Coming soon: A more powerful supercomputer for A&M research

Image: Research Communications

Beginning in December 2020, Texas A&M University will offer researchers a new flagship high-performance computing (HPC) platform.  Named in memory of programming pioneer Vice Admiral Grace Hopper, the Grace supercomputer, powered by Dell Technologies, will serve as a platform for ground-breaking discoveries and innovations in science and engineering at Texas A&M. The new Grace supercomputer will replace the Ada supercomputer, which has served as the lead supercomputer at Texas A&M’s High Performance Research Computing (HPRC) since 2014.

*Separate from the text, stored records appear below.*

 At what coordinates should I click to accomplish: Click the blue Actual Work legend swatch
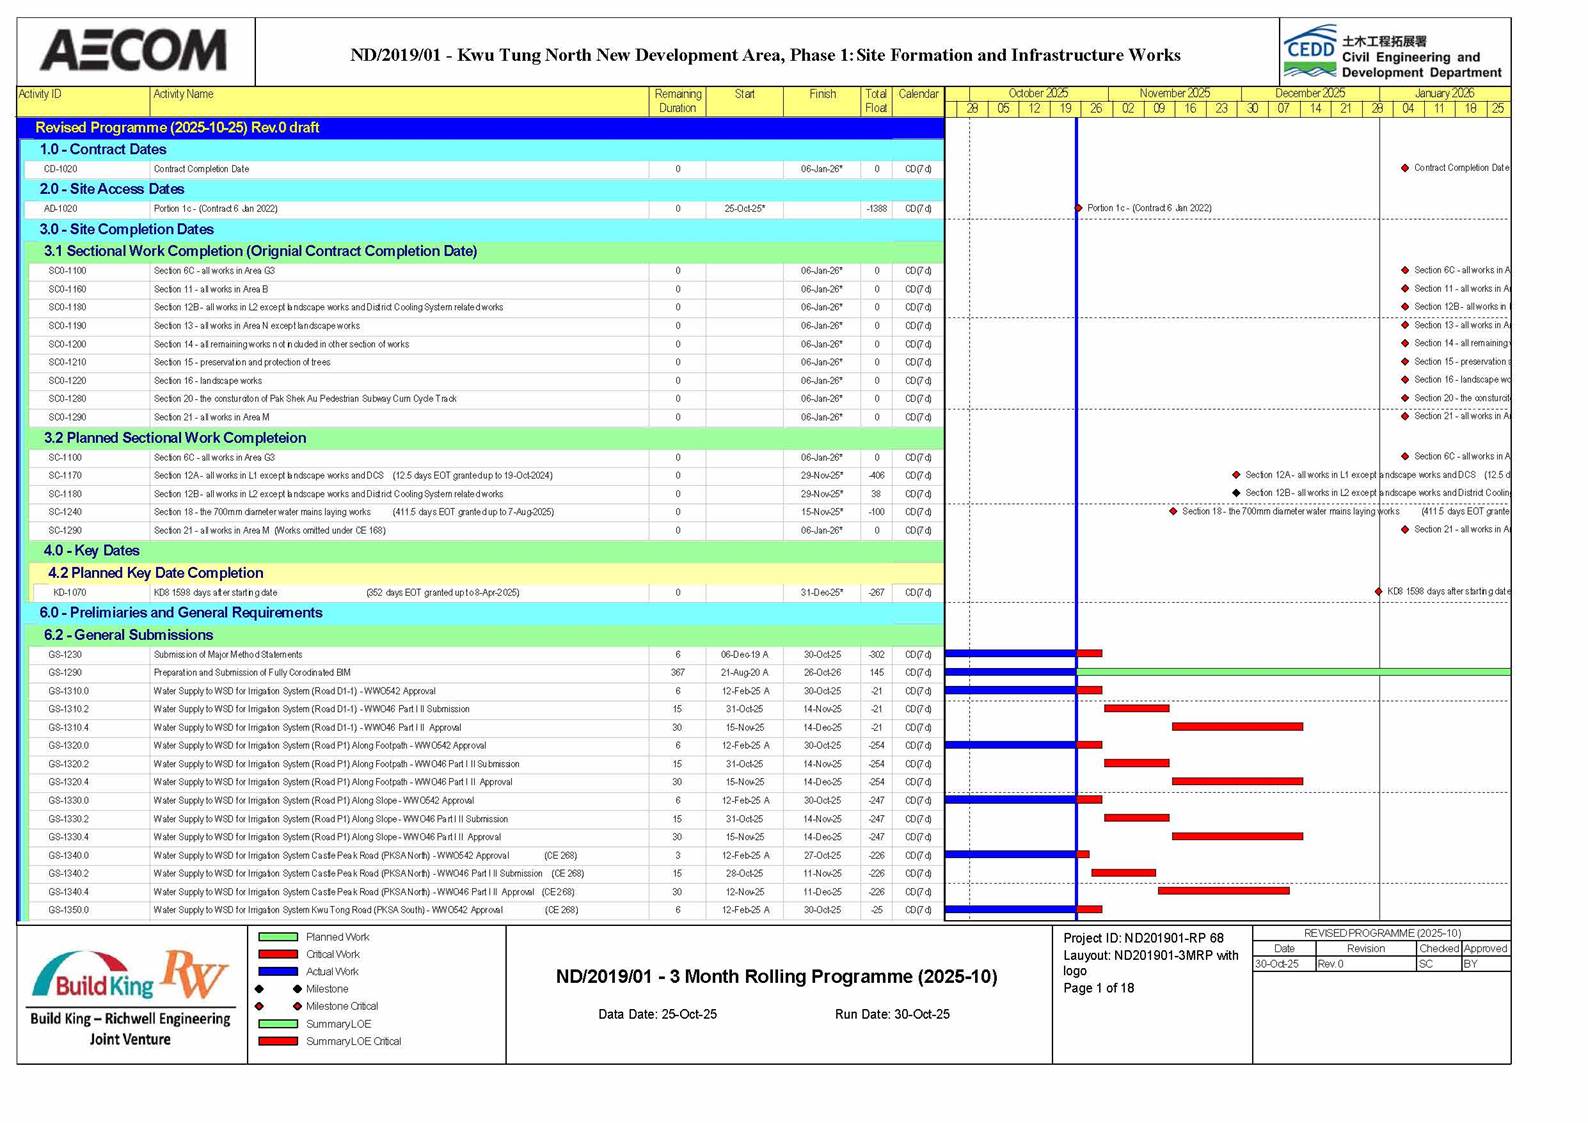coord(278,972)
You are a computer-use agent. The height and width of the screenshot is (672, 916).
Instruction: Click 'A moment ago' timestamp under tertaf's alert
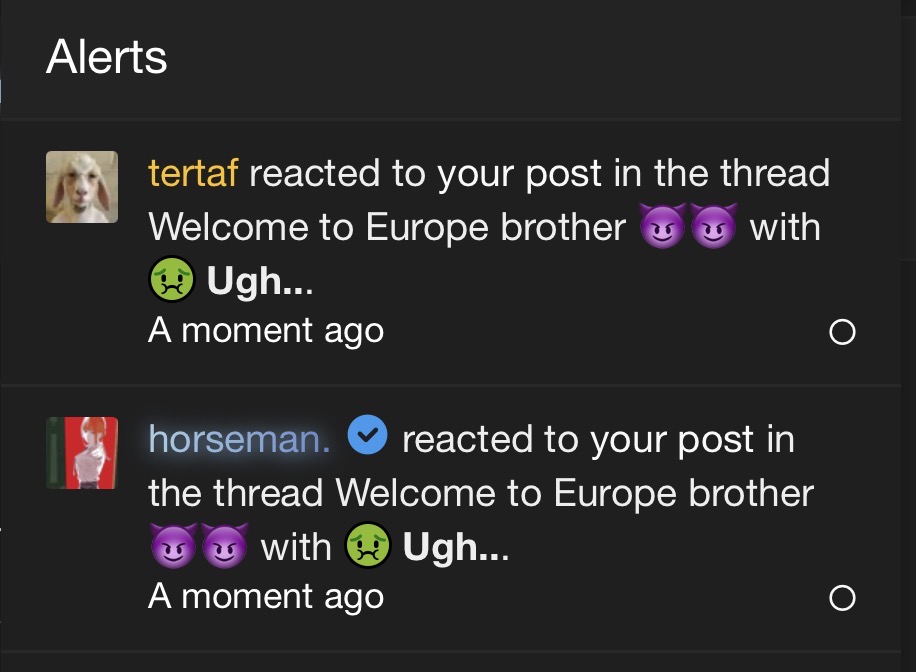266,331
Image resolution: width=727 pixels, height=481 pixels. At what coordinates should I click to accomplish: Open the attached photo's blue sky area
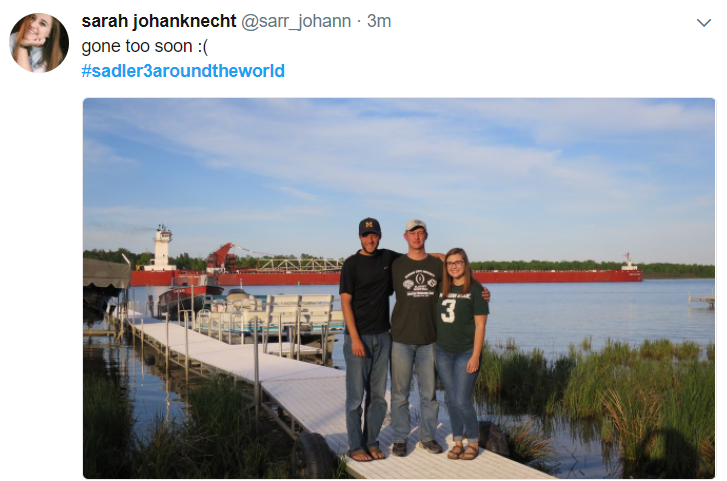tap(399, 158)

“The Grace system represents the next generation of supercomputing—reshaping how science and engineering are transforming massive data into solutions that address the world’s greatest challenges,” Texas A&M Vice President for Research Mark A. Barteau said. “In the groundbreaking research performed today, access to superior high-performance computing is vital to our mission of advancing knowledge and inspiring innovation. Grace will enable researchers in the Texas A&M Institute of Data Science (TAMIDS) and across the University to tackle problems once thought impractical or impossible.”

The computing power of a supercomputer is measured as “flops,” which stands for “floating point operations per second.” A floating-point operation is any calculation that involves numbers that contain decimal points. One trillion flops equal a teraflop; one quadrillion flops equal a petaflop. It takes 1,000 teraflops to equal one petaflop. At peak performance, the current Ada supercomputer can process 337 teraflops. The new Grace supercomputer will handle up to 6.2 petaflops, making the platform almost 20 times more powerful than Ada.

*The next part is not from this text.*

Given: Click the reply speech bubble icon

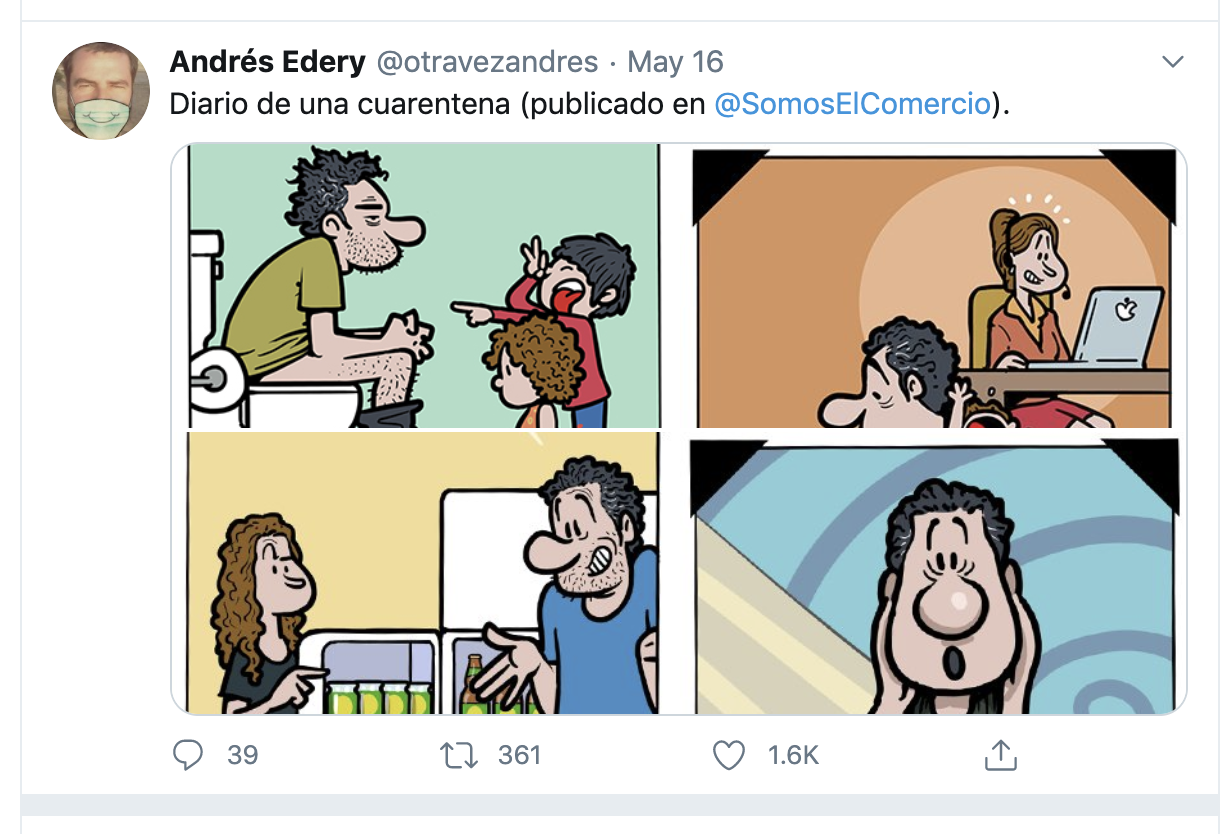Looking at the screenshot, I should [x=188, y=755].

“HPRC has a mission to infuse computational and data analysis technologies into the research and creative activities of every academic discipline at Texas A&M,” said Honggao Liu, executive director of HPRC. “We support compute- and data-intensive workloads and enable researchers to use cutting-edge processor, accelerator and data analytic technologies to solve complex research problems. In this era of converged demand for advanced computing resources, a new supercomputer like Grace is needed to support complex workflows and allow researchers to continue in their pursuit of discoveries and inventions. Grace will allow A&M researchers to take significant strides in HPC, artificial intelligence (AI) and data science, while simultaneously preparing a workforce for exascale computing, which will handle a quintillion (1,000,000,000,000,000,000 or 1018) calculations per second. Grace will greatly enhance A&M’s research capabilities and competitiveness and allow A&M researchers to keep pace with current trends in research computing technologies.”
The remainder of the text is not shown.